Hello all,

I have some more burning questions, for which I thank you in advance!!

1) I expected that "mri_annotation2label --subject 01 --hemi lh --outdir $SUBJECTS_DIR/myLabels" would give me labels corresponding to structures of the standard FreeSurfer atlas (Destrieux), instead it produced labels with completely different names, e.g. "lh.postcentral.label" instead of the Destrieux name "lh_S_postcentral". Exactly how different are they, and which ones should be used in mri_glmfit for ROI analyses?

2) Does it make sense to use mri_glmfit with volumetric masks, or should it only be used with labels?

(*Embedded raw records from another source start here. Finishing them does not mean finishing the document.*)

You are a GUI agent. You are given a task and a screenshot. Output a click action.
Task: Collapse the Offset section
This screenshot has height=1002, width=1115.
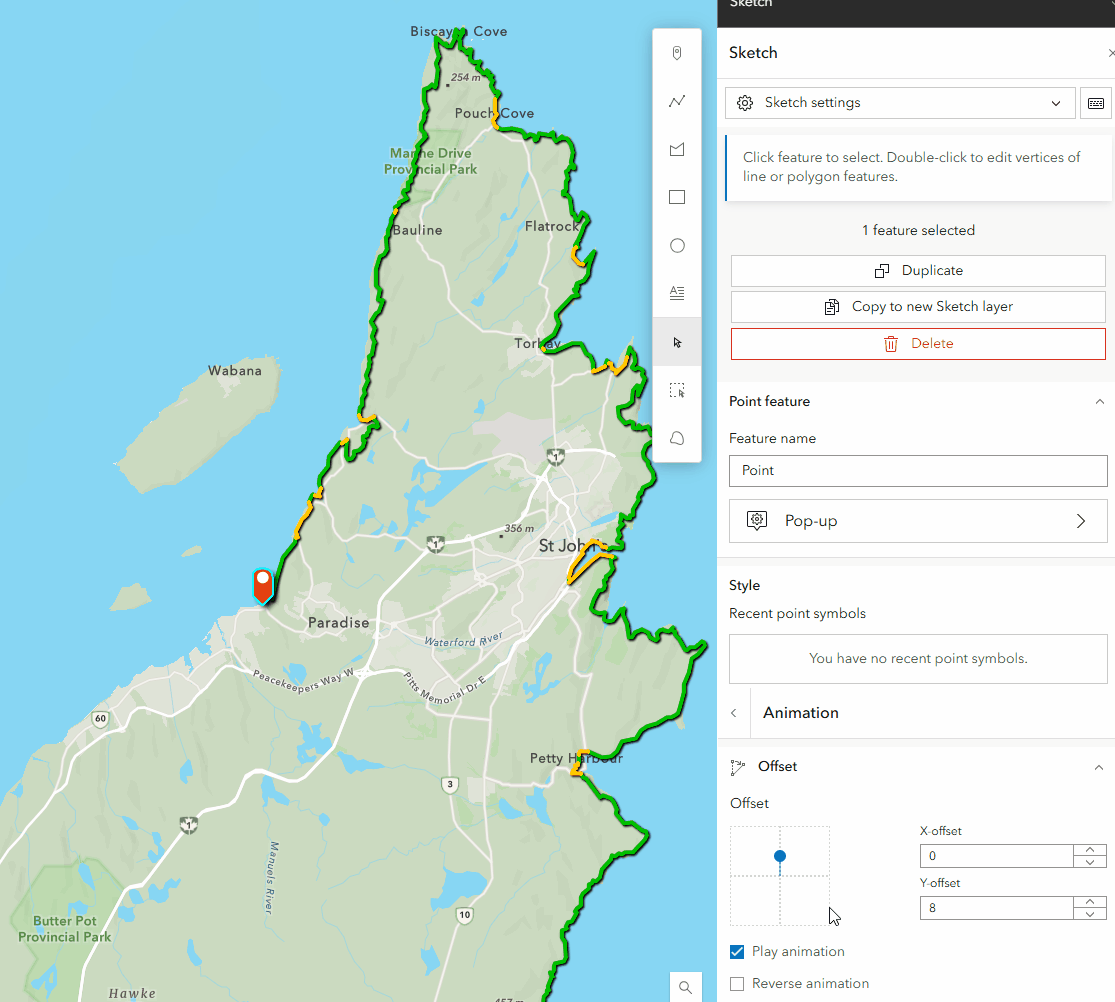1099,767
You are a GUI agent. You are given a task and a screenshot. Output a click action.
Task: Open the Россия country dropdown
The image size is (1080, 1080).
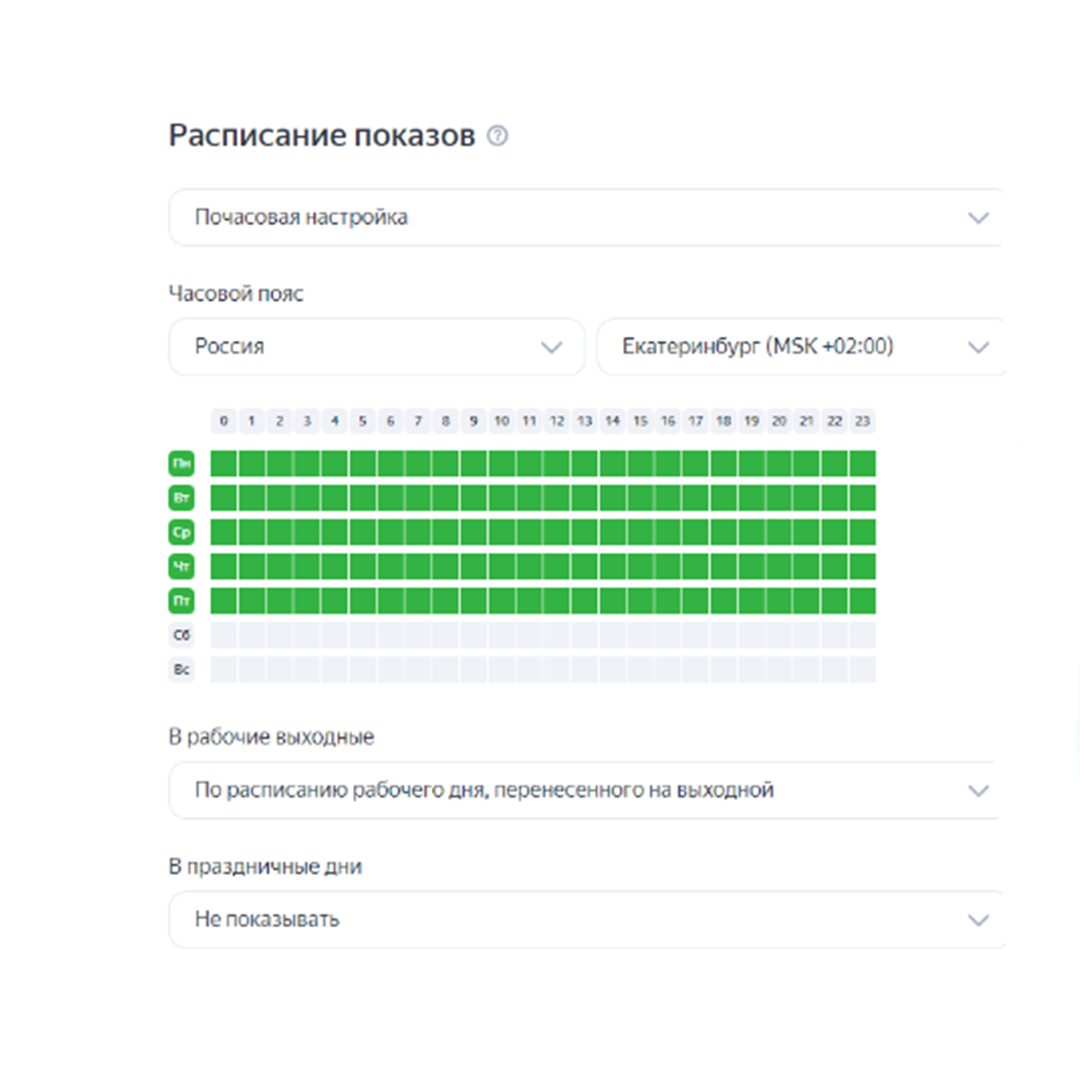(x=377, y=347)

3) Say I want to do a ROI analysis for a particular brain structure; how much is there to gain by manually (visually) creating a label/mask for that structure in each subject (i.e. taking into account individual anatomy), as opposed to just using an atlas to create a single label/mask for use with all subjects?

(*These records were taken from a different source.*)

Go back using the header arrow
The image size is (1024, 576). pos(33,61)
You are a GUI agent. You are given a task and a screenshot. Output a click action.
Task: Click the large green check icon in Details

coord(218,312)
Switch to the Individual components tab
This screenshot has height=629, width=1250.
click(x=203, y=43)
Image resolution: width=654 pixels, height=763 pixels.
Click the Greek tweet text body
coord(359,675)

4) I used the command "tkmedit 01 aparc+aseg.mgz" (I also tried adding " -aux brainmask.mgz -surfs –aseg"), thinking that it would display an image like this, i.e. with all the main cortical structures displayed in different colours. Does aparc+aseg.mgz not contain all the necessary information to produce such an image?

5) Which mask file corresponds to the brain extraction procedure of recon-all? I see that a subject's /mri/brainmask.mgz is not a binary map, as expectd, but instead a BETted (skull-stripped) version of that subject's structural.

Thank you so much for your help!
Tudor